Overview
Research in our group uses theoretical approaches to gain insight into cellular mechanisms in vivo. Our main interests focus on development and regeneration, processes driven by diverse types of stem cells. These stem cell systems nevertheless share essential characteristics, such as the ability to specify and maintain cell fates in dynamic and uncertain environments. We address questions of cell dynamics, signaling, and fate control by mathematical modeling, statistical inference, computational method development, and data analysis. Below are examples of current research directions.
Single-cell analysis of cell state transitions
Information about the signals that are passed between cells (via cell-cell communication) can be directly inferred from data, using e.g. expression of paracrine signaling factors, or can be inferred from models that explore different possible topologies of coupled gene regulation and cell-cell communication networks. By the integration of data with dynamical systems models, it becomes possible to perform parameter inference and model selection at the level of single cells.
Modeling stem cell lineage and signaling dynamics
We perform parameter inference and model selection within a Bayesian framework to appropriately account for our knowledge and uncertainties about these systems, and to be able to predict cell dynamics under new perturbations. Analysis of mechanistic models, in light of data, gives insight into the tightly regulated transcriptional programs that underlie stem cell phenotype. For example, we can investigate how a balance of cell division, differentiation, and migration controls tissue development and regeneration.

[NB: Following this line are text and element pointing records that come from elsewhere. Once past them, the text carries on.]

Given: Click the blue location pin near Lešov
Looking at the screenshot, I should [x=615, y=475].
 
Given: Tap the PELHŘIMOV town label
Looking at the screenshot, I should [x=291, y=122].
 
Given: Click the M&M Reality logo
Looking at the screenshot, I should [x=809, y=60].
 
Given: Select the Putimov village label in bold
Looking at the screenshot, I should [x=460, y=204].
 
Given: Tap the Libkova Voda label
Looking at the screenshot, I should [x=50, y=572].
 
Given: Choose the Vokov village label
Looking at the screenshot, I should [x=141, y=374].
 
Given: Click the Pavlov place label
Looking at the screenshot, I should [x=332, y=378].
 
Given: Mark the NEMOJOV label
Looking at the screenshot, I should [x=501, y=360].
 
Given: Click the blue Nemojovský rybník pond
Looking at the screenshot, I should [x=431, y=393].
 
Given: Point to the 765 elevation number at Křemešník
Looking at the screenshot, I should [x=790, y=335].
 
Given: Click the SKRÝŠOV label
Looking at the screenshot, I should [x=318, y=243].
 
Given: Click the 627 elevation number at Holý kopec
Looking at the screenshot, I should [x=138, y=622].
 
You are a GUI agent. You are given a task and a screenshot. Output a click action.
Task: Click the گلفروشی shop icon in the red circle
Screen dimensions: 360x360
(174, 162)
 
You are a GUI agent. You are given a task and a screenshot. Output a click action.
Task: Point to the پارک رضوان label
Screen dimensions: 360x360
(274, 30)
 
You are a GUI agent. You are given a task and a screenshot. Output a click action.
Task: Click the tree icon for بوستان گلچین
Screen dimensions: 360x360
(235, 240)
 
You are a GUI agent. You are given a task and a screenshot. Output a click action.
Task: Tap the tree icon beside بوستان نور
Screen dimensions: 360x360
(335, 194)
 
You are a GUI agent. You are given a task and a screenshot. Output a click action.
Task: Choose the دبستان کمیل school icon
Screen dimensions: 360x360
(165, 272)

Multiscale tissue dynamics
We develop individual cell-based models that target specific biological questions. For example, we seek to understand how stem cells interact with niches in 3D space, to predict what factors are crucial to initiate epithelial tissue branching, and to study interactions between the immune system and cancer. These models often contain hybrid components, for example continuous components (PDEs) to describe diffuse factors such as morphogens, and agent-based on/off lattice components to describe the agents (typically biological cells) that interact and are regulated both intrinsically and by the surrounding microenvironment.
Some examples of such multiscale models include kidney branching organogenesis and inflammation-induced tumorigenesis. Simulation times can become prohibitive for high-throughput analyses (e.g. parameter inference) of such models, and so we work on computational methods to improve simulation efficiency and to improve/facilitate Bayesian parameter inference. The overarching goal for each of these models is to be able to predict the emergent tissue-level behavior resulting from dynamic and noisy cell and molecular interaction networks.